In the good old days – not last century but about a year ago – it was the done thing when you had bought your property portfolio in London and lorry loads of bubbly, a Ferrari and a ski chalet, to go Green in the country with your latest toy: a farm or three.
The fact that you didn’t know anything about matters-rural hardly mattered. There would be the Squire’s manor house where you could show off to your high-rolling chums, and that was the really important thing. Hedgies had become obsessed by the country. But what would they do with the real hedges?
Well, looking after their hedgerows and all the rest of their rolling acres didn’t really pose a problem. You didn’t have to worry about tilling or tending your land or having to cope with anything as boring as that. All you had to do was let out your land to a professional farming conglomerate who would pay you rent and look after it for you. If the conglomerate was generous it would sometimes cut you in on the profits too.
Naturally enough, as City boys became farmers’ boys, residential farm land prices started to rise. In fact, they rocketed. As the good times kicked off land soared from an average of £3000 an acre in the year 2000 to about £6500 an acre early in 2008 before most people had realised that the storm clouds were gathering.
But like everything else residential farm land has fallen back in value. The average price of an acre started to slip last year as the Great Crash began to kick in. It fell to about £5246 an acre and has dipped to around £4992 an acre. Will it keep falling? Yes, perhaps.
Professional farmers never had much time for the amateurs who had put prices up so much that the genuine Men of the Soil could never get a look in. There was always an underlying resentment by real farmers that so many of the City boys knew all about having their nose in the trough, but that was about as near as they got to farming habits.

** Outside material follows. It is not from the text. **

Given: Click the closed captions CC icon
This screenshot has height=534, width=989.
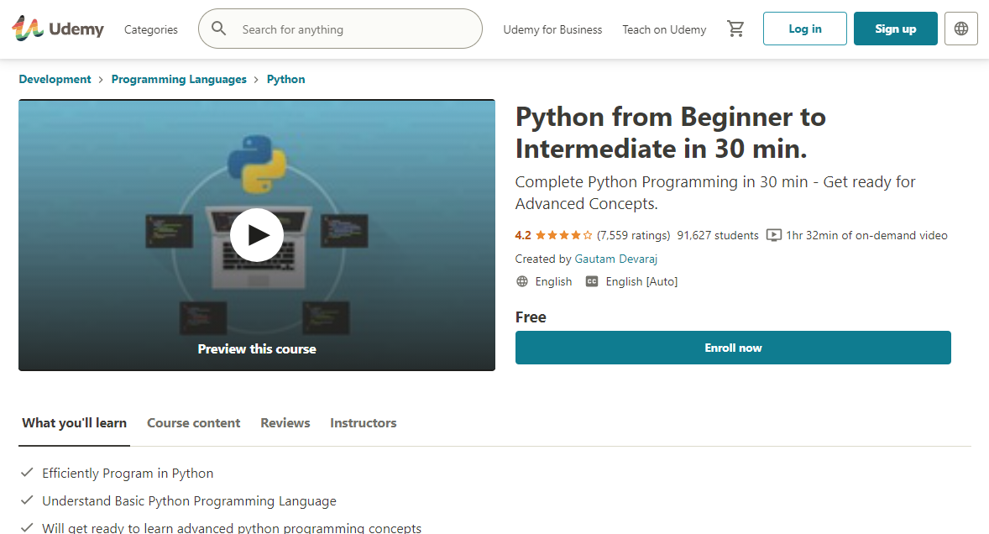Looking at the screenshot, I should tap(592, 282).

But the real farmers’ time is coming. For all the moaning and groaning from traditional farmers about how they are poverty stricken (think about that; when did you last see a poor bookie or farmer?) many of them have got a lot of loot stashed away. Money and estates are usually passed down to farmers from previous generations. Most aren’t born with a silver tea spoon in their mouths. It’s more like an entire silver tea-service.
Real farmers are worried that they can’t get proper interest on their money. So, naturally enough, they are beginning to look at expanding their estates by buying more land. It’s estimated that the present yield on land is about 2.5 per cent. That’s not super-generous. But it’s more than they’d get if their money was rotting away in a deposit account.
And in fairness to some farmers, especially small hill farmers, they have had – and continue to have – an extremely difficult time for myriad reasons which range from European subsidised farming to the growth of continental imports and hard-eyed supermarket chains who continually tighten the screw on producers and suppliers.
Proper farmers – as opposed to make believe Sons of the Soil using their bonuses – are now giving the amateurs a run for their money. They are hoping for an increase in demand for food as population around the world continues to grow. Some of them, perhaps the more optimistic, also believe that food prices will have to rise. It must be said, though, that with revolutionary and controversial developments such as genetic modification over the horizon, higher food price arguments are not entirely convincing.
As bonuses disappear – and top City salaries are curbed – it will be interesting to see how many Johnny Come Lately farmers bought their rural spreads with borrowed money.
The highly geared – or those without jobs – might be forced into flogging off their farms.
After all, if it’s a choice between having to sell your main home (ask the Home Secretary, she’s an expert) or your toy in the country, or pulling your children out of school because of the cost of the fees, most would plump for chopping-in the rural pad. When that happens real farmers, those with soil under their nails, will snap up the bargains.
And there’s another incentive for buying farms and land. The pressure to develop on Green Belt land, and agricultural land, is now greater than at any time since the War (perhaps even the Boer War). Land which has been sacrosanct is being looked at covetously by planning departments and Central government.
It hasn’t happened yet. And the Great Crash has slowed down any such possibility. But farmers can be shrewd birds. In the future who can say what might happen?
If you could buy agricultural land cheaply – from a hard-pressed Bonus Boy who had over-stretched himself – you could be sitting on a fortune in the future if you managed to get planning permission to build on it.
There is, of course, a counter argument. Though there is huge pressure to step-up Britain’s house building programme, which lags way behind targets, some of Britain’s biggest developers ( and supermarkets) are being forced into selling their land banks. It is likely that that would be utilised ahead of any development of ordinary agricultural land.
In conclusion, farming land still looks a good buy. It could turn, one day, into a pot of gold, though nobody can say when. And even if it doesn’t, you can still bury your head down on the farm if the Great Crash makes everything else just too awful to bear.